Published on August 1, 2012 at 1:05 PM · No Comments

Using mutant zebra fish, researchers studying the earliest formation of cartilage of the mouth believe they may have gotten a look at a mechanism involved in a genetic defect linked to Fraser syndrome deafness in humans.

Reporting in the Aug. 1 issue of the journal Development, they identify a potential developmental pathway worthy of more scrutiny in future research into Fraser syndrome, a many-faceted and rare recessive genetic disease. In humans, a mutation in the gene FRAS1, which plays a role in skin epithelial formation during early development, has been linked to Fraser syndrome. A comparable version of the gene, fras1, in zebra fish is required for stable skeletal formation.

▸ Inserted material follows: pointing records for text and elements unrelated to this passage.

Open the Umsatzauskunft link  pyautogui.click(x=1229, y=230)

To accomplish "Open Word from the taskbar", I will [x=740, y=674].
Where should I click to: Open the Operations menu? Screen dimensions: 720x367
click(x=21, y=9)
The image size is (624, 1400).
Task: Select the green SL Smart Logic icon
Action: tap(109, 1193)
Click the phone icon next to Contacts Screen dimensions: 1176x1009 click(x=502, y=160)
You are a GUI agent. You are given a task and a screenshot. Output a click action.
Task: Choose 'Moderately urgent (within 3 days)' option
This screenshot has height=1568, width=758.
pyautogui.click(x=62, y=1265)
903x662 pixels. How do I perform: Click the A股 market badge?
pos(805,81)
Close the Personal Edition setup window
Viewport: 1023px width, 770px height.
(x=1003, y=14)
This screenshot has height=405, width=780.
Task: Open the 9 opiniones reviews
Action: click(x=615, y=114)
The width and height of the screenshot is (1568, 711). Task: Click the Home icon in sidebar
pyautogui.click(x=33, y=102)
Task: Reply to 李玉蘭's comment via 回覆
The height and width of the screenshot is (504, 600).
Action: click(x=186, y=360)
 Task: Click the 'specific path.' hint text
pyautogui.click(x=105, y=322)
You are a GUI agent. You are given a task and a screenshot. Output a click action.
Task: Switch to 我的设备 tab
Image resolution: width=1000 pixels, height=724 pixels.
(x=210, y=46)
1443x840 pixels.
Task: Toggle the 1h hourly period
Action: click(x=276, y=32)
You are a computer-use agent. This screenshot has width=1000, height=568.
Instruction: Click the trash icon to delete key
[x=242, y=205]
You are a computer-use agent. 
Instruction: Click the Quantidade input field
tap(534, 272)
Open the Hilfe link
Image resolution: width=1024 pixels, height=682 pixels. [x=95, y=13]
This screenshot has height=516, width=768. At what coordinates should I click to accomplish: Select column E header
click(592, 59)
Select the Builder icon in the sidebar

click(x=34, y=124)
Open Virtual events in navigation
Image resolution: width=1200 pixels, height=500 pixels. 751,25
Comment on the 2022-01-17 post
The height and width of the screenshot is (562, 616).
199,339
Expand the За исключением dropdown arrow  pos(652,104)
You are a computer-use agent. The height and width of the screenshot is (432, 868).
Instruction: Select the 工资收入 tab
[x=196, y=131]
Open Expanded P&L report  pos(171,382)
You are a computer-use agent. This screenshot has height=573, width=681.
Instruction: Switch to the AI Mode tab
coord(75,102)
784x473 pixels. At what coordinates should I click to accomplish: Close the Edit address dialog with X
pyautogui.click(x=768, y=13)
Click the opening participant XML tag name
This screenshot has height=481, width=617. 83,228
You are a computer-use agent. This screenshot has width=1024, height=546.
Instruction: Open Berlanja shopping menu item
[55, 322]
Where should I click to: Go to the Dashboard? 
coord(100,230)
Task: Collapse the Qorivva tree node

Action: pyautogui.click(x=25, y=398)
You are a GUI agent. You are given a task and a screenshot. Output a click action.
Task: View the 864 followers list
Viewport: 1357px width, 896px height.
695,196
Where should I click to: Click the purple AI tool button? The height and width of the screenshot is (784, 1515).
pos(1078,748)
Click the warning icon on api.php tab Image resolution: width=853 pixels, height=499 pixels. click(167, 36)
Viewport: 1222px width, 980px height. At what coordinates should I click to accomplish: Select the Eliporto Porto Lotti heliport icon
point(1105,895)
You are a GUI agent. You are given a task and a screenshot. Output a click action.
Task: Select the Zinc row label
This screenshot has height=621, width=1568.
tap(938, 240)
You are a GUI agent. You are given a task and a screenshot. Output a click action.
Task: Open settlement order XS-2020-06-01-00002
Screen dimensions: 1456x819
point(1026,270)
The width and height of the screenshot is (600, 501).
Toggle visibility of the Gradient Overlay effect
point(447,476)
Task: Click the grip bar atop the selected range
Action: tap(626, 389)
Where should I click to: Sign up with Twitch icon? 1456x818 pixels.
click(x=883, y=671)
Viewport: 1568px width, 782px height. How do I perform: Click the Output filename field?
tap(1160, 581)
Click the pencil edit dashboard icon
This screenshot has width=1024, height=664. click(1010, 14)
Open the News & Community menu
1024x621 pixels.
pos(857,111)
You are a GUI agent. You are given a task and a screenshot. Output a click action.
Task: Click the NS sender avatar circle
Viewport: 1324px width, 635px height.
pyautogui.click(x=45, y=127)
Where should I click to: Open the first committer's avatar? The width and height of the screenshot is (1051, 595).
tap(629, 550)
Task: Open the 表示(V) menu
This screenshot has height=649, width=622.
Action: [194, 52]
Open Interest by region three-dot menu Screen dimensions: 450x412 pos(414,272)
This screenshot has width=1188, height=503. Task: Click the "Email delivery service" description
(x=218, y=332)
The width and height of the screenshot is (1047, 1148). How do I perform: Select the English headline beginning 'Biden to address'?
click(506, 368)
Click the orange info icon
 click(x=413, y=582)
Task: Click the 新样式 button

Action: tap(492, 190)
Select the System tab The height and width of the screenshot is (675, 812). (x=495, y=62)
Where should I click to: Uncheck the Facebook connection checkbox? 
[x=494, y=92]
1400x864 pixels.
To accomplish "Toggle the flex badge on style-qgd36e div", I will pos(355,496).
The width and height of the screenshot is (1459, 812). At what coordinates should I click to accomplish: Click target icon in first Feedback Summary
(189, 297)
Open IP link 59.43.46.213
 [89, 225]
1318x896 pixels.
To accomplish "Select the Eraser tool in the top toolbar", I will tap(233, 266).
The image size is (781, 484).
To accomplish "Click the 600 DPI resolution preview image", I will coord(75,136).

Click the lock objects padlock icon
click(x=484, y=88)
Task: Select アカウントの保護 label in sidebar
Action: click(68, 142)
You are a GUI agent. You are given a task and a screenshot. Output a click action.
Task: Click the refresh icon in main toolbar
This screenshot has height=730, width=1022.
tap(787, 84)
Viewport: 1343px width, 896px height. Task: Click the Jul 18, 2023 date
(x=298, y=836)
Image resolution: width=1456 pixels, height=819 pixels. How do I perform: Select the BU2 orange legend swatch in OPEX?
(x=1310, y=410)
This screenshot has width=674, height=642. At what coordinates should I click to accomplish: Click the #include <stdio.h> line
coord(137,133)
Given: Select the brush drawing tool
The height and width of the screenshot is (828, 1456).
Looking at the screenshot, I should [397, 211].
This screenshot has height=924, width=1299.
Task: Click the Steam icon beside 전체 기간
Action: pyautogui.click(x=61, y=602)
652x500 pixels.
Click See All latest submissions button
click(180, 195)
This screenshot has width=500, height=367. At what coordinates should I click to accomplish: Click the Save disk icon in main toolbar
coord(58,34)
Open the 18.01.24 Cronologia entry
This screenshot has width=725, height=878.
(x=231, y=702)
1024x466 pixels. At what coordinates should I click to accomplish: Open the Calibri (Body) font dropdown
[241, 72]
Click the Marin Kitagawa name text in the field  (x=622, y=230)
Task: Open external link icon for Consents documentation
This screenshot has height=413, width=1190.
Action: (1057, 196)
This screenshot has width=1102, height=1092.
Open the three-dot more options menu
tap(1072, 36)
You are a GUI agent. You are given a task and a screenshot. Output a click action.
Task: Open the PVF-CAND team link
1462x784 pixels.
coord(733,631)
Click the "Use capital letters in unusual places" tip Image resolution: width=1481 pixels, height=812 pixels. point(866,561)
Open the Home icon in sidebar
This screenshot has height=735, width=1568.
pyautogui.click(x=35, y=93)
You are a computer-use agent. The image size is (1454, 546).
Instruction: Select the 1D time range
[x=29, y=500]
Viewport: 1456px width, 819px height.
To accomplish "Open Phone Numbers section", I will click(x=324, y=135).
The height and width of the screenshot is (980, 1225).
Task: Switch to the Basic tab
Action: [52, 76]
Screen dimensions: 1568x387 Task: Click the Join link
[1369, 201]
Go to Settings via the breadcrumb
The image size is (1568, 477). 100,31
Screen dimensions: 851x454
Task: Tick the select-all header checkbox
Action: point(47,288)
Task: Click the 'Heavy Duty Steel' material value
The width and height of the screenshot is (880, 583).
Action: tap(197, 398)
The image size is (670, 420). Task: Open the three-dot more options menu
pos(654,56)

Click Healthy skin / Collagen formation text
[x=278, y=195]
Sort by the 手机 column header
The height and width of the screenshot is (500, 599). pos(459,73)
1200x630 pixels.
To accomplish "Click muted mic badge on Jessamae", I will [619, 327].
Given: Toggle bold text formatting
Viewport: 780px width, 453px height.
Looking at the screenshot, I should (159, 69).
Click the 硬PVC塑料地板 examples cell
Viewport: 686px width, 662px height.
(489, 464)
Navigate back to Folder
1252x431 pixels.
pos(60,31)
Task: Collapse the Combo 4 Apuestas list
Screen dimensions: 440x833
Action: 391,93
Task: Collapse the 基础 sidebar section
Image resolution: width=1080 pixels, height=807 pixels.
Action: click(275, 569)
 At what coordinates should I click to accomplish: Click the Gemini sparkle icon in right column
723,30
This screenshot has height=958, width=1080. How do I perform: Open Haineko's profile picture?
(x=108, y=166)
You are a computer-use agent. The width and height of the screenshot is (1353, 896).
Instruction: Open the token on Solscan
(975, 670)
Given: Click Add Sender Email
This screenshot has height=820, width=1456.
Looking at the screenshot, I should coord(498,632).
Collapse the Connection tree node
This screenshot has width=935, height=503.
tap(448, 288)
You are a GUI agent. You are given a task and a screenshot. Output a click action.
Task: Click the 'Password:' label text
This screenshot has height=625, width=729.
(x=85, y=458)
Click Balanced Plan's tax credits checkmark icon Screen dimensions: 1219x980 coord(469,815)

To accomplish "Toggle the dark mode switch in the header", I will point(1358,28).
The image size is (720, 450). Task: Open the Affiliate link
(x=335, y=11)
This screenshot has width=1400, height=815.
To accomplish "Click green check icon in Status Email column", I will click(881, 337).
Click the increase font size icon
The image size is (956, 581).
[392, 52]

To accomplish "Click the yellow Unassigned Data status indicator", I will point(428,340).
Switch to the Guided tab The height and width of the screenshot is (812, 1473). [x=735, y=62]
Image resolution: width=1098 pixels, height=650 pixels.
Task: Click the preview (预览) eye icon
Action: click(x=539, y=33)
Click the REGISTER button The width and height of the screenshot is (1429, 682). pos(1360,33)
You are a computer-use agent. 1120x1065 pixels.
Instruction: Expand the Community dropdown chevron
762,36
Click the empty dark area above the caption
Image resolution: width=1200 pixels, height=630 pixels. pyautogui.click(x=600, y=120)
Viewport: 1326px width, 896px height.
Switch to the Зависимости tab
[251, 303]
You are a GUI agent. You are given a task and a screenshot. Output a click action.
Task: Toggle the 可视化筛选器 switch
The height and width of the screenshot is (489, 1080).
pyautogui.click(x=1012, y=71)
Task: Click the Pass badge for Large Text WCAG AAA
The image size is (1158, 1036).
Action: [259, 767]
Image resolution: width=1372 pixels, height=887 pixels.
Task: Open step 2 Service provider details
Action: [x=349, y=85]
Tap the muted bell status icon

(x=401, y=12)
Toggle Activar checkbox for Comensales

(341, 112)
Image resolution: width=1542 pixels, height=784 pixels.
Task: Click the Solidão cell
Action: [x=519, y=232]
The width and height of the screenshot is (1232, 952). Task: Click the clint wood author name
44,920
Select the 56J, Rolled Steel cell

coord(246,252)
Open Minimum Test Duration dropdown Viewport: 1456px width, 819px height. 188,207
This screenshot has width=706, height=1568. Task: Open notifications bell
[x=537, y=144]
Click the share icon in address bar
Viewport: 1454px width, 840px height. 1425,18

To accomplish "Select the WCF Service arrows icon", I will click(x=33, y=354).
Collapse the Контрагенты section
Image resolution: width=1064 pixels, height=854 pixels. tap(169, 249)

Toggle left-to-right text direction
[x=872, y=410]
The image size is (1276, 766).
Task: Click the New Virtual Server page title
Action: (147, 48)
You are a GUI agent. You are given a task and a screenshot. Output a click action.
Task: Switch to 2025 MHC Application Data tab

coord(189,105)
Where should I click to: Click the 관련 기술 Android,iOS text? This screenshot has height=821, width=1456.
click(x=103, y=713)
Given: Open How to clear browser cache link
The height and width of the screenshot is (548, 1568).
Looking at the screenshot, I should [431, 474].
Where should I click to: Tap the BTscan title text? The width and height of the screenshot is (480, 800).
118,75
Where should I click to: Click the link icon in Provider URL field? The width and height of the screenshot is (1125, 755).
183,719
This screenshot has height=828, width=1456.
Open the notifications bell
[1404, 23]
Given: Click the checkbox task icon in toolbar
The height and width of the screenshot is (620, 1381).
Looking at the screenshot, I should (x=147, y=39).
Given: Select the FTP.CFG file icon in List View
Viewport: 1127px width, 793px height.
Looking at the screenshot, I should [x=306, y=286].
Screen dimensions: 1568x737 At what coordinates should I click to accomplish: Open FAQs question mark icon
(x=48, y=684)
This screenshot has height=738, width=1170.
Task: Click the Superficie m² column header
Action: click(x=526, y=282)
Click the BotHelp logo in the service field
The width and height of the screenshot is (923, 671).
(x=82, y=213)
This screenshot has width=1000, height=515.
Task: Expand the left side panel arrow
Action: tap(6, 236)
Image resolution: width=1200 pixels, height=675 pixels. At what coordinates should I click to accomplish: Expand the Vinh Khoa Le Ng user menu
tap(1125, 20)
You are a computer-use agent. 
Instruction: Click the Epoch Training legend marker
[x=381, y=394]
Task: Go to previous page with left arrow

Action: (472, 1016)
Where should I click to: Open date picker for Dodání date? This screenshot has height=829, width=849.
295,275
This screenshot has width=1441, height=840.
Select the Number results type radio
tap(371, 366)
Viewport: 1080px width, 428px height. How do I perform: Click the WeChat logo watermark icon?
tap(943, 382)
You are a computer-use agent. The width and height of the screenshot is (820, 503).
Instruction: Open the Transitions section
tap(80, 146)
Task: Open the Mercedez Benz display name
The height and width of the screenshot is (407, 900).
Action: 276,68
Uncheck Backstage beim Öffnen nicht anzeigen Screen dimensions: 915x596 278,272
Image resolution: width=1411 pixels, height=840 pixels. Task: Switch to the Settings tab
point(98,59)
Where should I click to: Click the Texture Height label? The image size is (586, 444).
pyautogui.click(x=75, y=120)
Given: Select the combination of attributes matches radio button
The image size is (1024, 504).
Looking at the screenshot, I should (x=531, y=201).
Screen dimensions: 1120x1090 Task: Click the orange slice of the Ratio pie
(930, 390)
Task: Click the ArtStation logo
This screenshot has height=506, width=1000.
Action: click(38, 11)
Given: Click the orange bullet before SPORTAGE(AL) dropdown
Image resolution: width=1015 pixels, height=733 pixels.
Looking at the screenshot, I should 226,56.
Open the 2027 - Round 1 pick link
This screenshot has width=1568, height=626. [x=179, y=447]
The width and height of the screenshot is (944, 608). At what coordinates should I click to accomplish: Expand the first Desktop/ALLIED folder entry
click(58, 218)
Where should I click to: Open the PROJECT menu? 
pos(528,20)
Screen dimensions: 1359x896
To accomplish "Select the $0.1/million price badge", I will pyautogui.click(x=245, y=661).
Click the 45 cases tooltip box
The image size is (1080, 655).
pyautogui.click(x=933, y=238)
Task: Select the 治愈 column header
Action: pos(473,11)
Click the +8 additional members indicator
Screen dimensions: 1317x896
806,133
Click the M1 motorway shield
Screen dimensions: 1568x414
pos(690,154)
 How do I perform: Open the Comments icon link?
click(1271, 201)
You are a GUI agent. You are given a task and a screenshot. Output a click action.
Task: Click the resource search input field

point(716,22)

In the study -- done at the University of Oregon's Institute of Neuroscience -- researchers modeled craniofacial symptoms related to hearing loss in Fraser syndrome using mutant zebra fish, focusing on an endodermal pouch (known as p1), which in humans forms the Eustachian tube.

Using tissue labeling and time-lapse microscopy, the research team found "a previously unrecorded, late-forming portion of the first pharyngeal pouch in the zebra fish," said lead author Jared Coffin Talbot, now a postdoctoral researcher at Ohio State University. He earned his doctorate from the UO in 2011.

The newly seen component, researchers wrote, is a fras1-dependent "endodermal outpocket" -- referred to in the paper as a late-p1. "If this homology can be taken as a guide, then endodermal pouching defects might underlie some ear defects in Fraser patients," they concluded.

"In fras1-mutant fish, some skeletal elements near late-p1 do not form properly during this time period," Talbot said. "However, after this time period, two other skeletal elements that would have normally been separated by late-p1 fuse together in fras1 mutants that lack late-p1. We propose that in normal development late-p1 holds apart skeletal elements found fused in fras1 mutants."

To test that idea, the researchers -- in the lab of Charles B. Kimmel, professor emeritus of biology -- added healthy epithelia tissue from wild-type zebra fish, into fras1-mutant embryos. Doing so allowed for normal facial development in the mutants.

"To my knowledge, the connection between skeletal development and Fraser syndrome deafness has not yet been made in mammals," Talbot said. "The literature has been largely mute as to why skeletal defects are found in fras1 mutants; this is what made it an interesting topic to study, but it does make a direct zebrafish-human connection more difficult to make. We believe that the middle ear and Eustachian tube are the homologous structures to what we're studying in zebra fish."

Fraser syndrome is a poorly understood disorder that can affect multiple parts of the body, but the majority of cases involve the eyes. Canadian geneticist C.R. Fraser described the disease in 1962. The FRAS1 gene previously had been identified as an adhesive and signaling molecule in epithelial tissues. The new paper shows the gene also acts in epithelia to sculpt skeletal shape.